On 3 March 1942 he announced the deportation of the Jews to the Ministerial Council; the State Council – Slovakia’s leading Bishop, Ján Vojtaššák, was a member – confirmed this action shortly after. The deportations were to begin at the end of March. Several sources speak of an intended “quota” of 60,000. It ended then – provisionally – on October, after a total of 58,500 Jews had been deported and did not start again until two years later, after the German occupation. There was also a resolution that Slovakia would pay 500 Reichsmarks to Nazi Germany for each deported Jew. Their Slovakian citizenship was rescinded in order to prevent any later investigations into their fate.
And of course Tiso already knew as far back as 1941, from Slovakian soldiers on the eastern front, the fate that awaited any Jew that fell into the hands of the Germans.
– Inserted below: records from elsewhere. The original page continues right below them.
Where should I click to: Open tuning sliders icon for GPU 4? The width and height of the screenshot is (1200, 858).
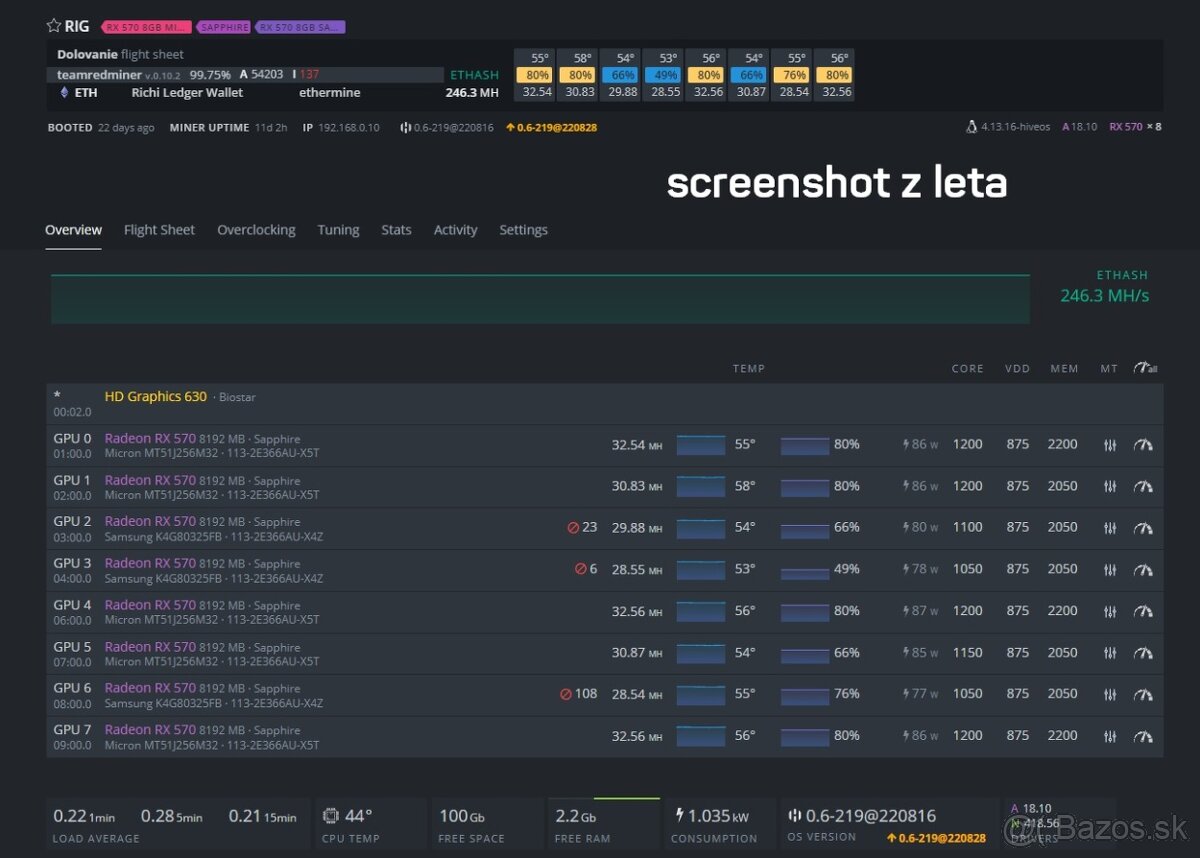point(1109,611)
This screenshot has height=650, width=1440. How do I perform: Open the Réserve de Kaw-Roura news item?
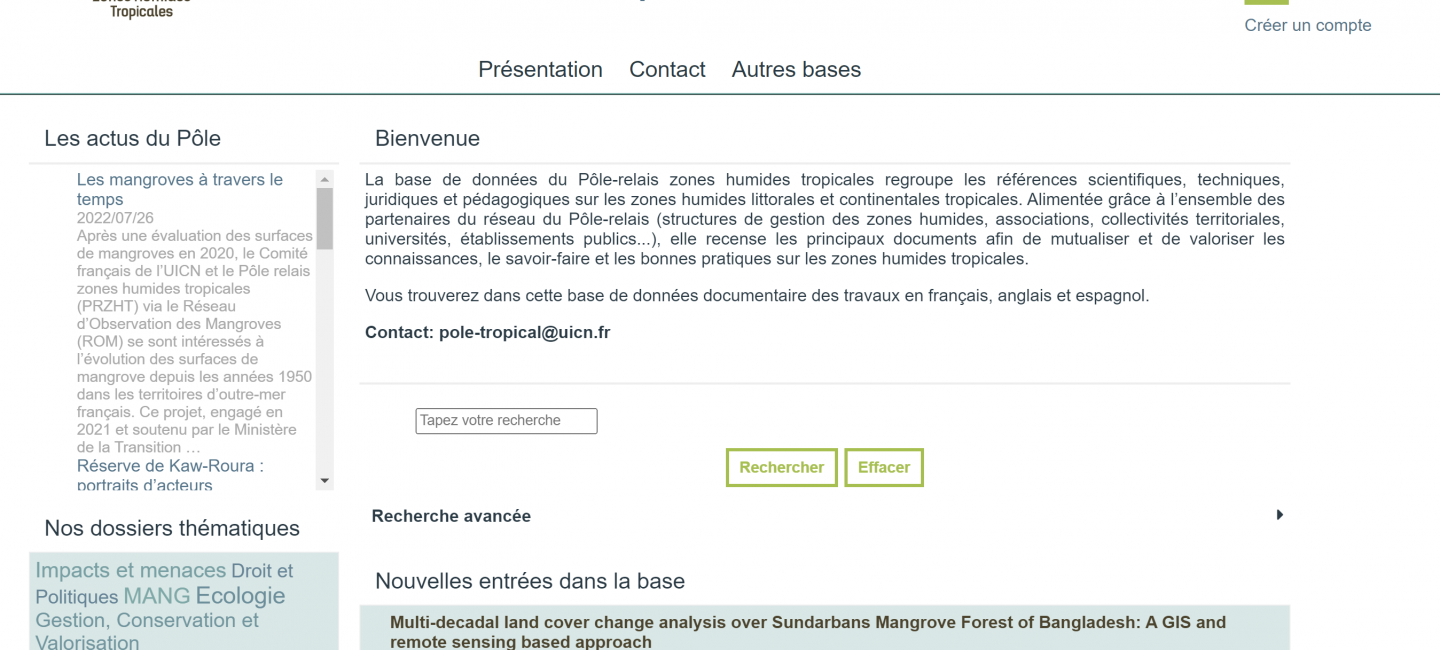(170, 475)
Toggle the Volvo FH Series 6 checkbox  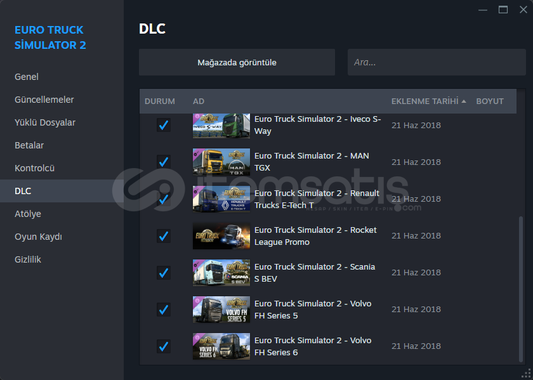(x=164, y=346)

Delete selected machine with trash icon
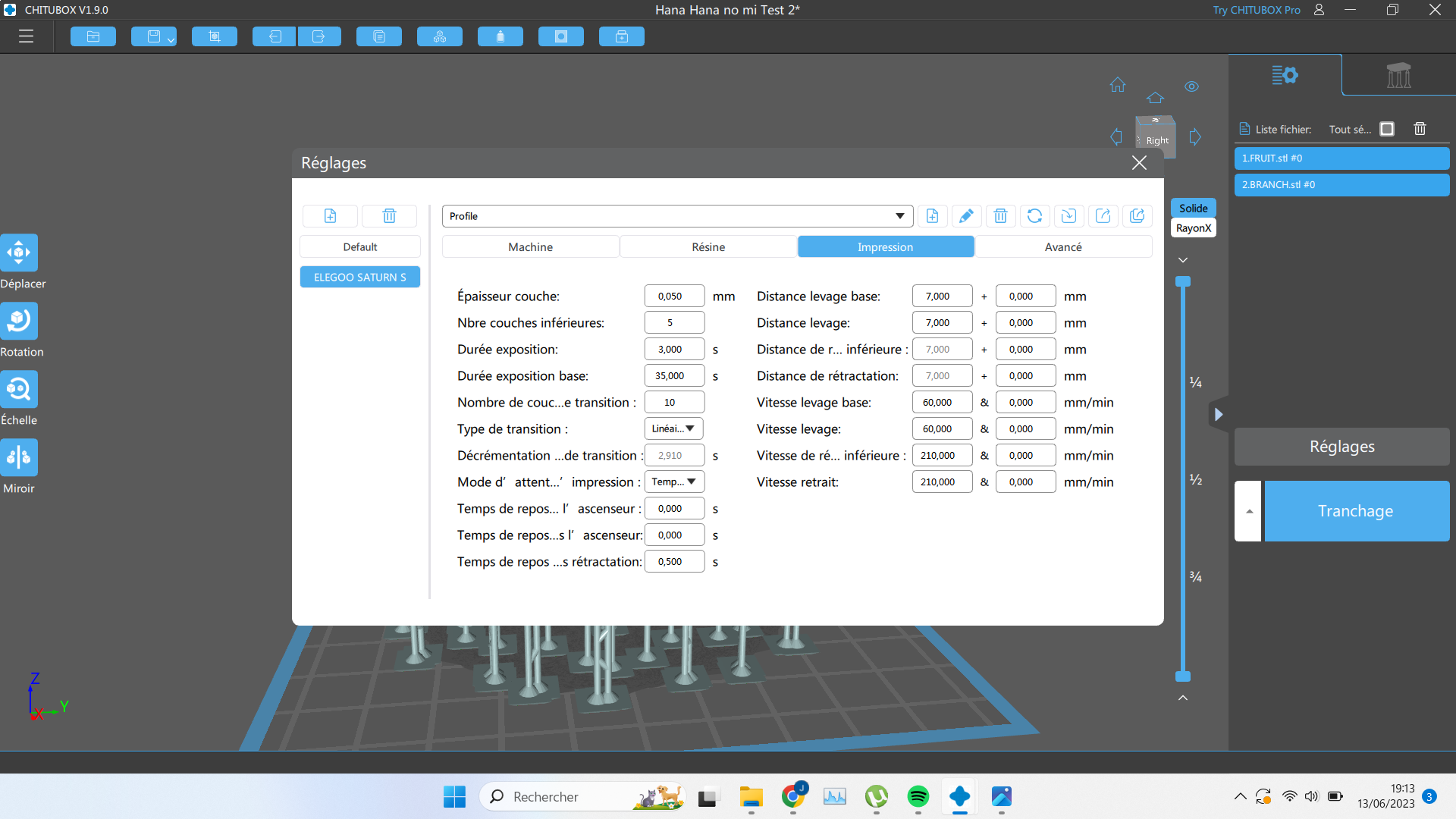click(389, 216)
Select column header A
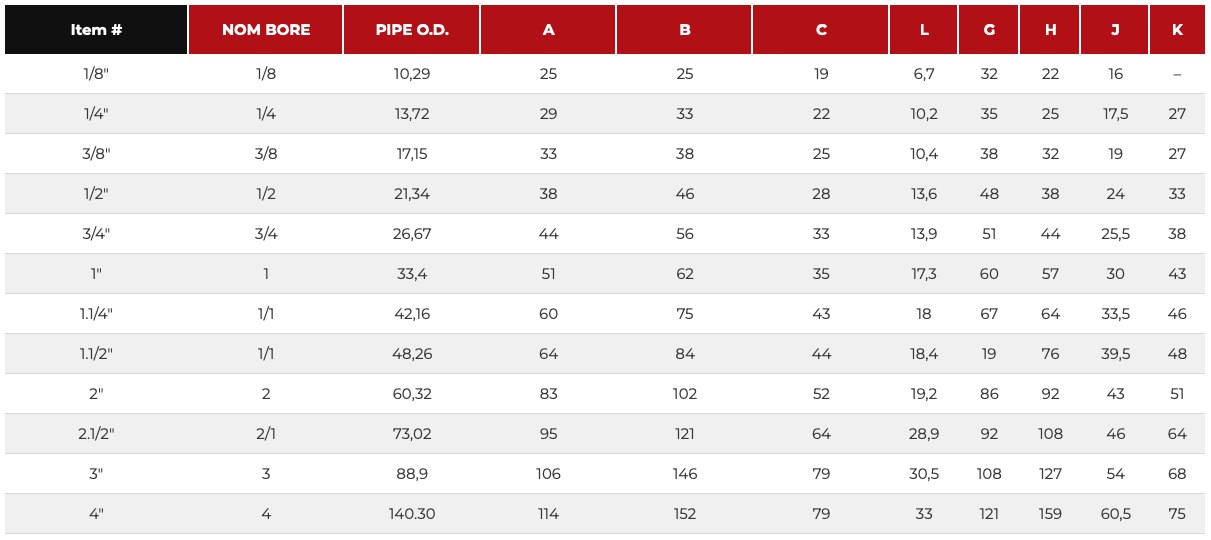This screenshot has width=1211, height=540. pos(548,29)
In Zhitomir, Ukraine, there was a pogrom by the SS and Wehrmacht units in August 1941 in which more than 400 Jews were shot. Two months later this city became a Slovakian headquarters that was also visited by Tiso. As far back as 14 March 1942, two weeks before the deportations had started, papal nuncio Giuseppe Burzio had handed the Slovakian government a note of protest from the Vatican, with the observation that the Jews were not being taken to labour camps but exterminated. In June of the same year, he received eyewitness reports from a Jewish underground organisation of the death camps in the naïve hope that “his horrible heart would crack”.

Six-weeks of Suspension

Jelinek’s thesis occupies itself above all with the suspension of the deportations between the beginning of August and the middle of September 1942. It reports of an underground work group of Jewish activists who were pushing for the salvation of their fellow believers. They negotiated with Dieter Wisliceny among others. This was a matter of bribery amounting to a certain sum for each deportation that did not take place. In addition to the German Wisliceny, it was above all the Slovaks that the work group were in contact with, because it was they who were organising the deportation, not the Germans. Transport minister Július Stano was part of the “moderate” Tiso faction and provided the trains for Eichmann, who had not had enough at his disposal. There is proof that there were several discussions between leading members of the work group, such as Rabbi Armin Frieder, and Tiso himself; there are even eyewitness reports that Tiso himself decided on the departure of each individual deportation train. They may have tried to bribe him with large amounts of money at this juncture.
The contacts between the work group and the Czechoslovakian government in exile in London, documented several times, are much more revealing. It received documents that had previously been stolen from the German authorities in Bratislava, including reports on the death camps in Poland by Jews that were able to escape and revealed the true nature of the “resettlements”. On 6 July 1942, the Czechoslovakian government in exile in London handed over a memorandum to the Catholic Bishop of London, Edward Myers, about the terrible fate of deported Slovakian Jews with the request to forward it to the British Cardinal Arthur Hinsley, who had taken part in the papal election in March 1939. A similar memorandum from 1944 – resumption of the deportations after a pause of almost 2 years was debated – confirms that the Vatican intervention had borne fruit at the time, that the persecution of the Jewish population was restricted and the deportations were stopped temporarily, which can be read in a source from 1944 in the archives of the Czech Foreign Ministry. There is also a letter from the Foreign Minister of the government in exile in London, Jan Masaryk, to the Czechoslovakian General Consul in Jerusalem, dated 8 July 1942, that confirms the intervention of the Vatican, and also a letter from minister in exile Hubert Ripka to Bishop Myers, dated 4 February 1944, which indicates that the efforts that had been undertaken by the Holy See in this matter at the time had turned out to be extremely helpful.
Jelinek makes it clear that these documents prove the activities of the government in exile that led to the Vatican intervening under pressure from the government in exile in summer 1942 and that there was consequently a six-week moratorium on deportations from the beginning of August to the middle of September. This intervention was presumably the crucial reason for the suspension. There is no clear, documented proof that negotiations with the SS officer Wisliceny or bribes led to this interruption of the transports, although this may well, of course, have played a part. In contrast, the documents concerning the Vatican appear to be sufficiently reliable and persuasive. So the Catholic Church could have successfully intervened if only it had wanted to. It had proved this a year before: in July 1941, Bishop von Galen lodged a complaint because of “Aktion Gnadentod” [“Mercy Death”] to which 70,000 mentally ill people had fallen victim, and in this way achieved the end of the Nazis’ euthanasia programme. Even though he was the same bishop who authorised the Oath to the Flag to Hitler at the time of the Kristallnacht and passionately promoted the war right to the end.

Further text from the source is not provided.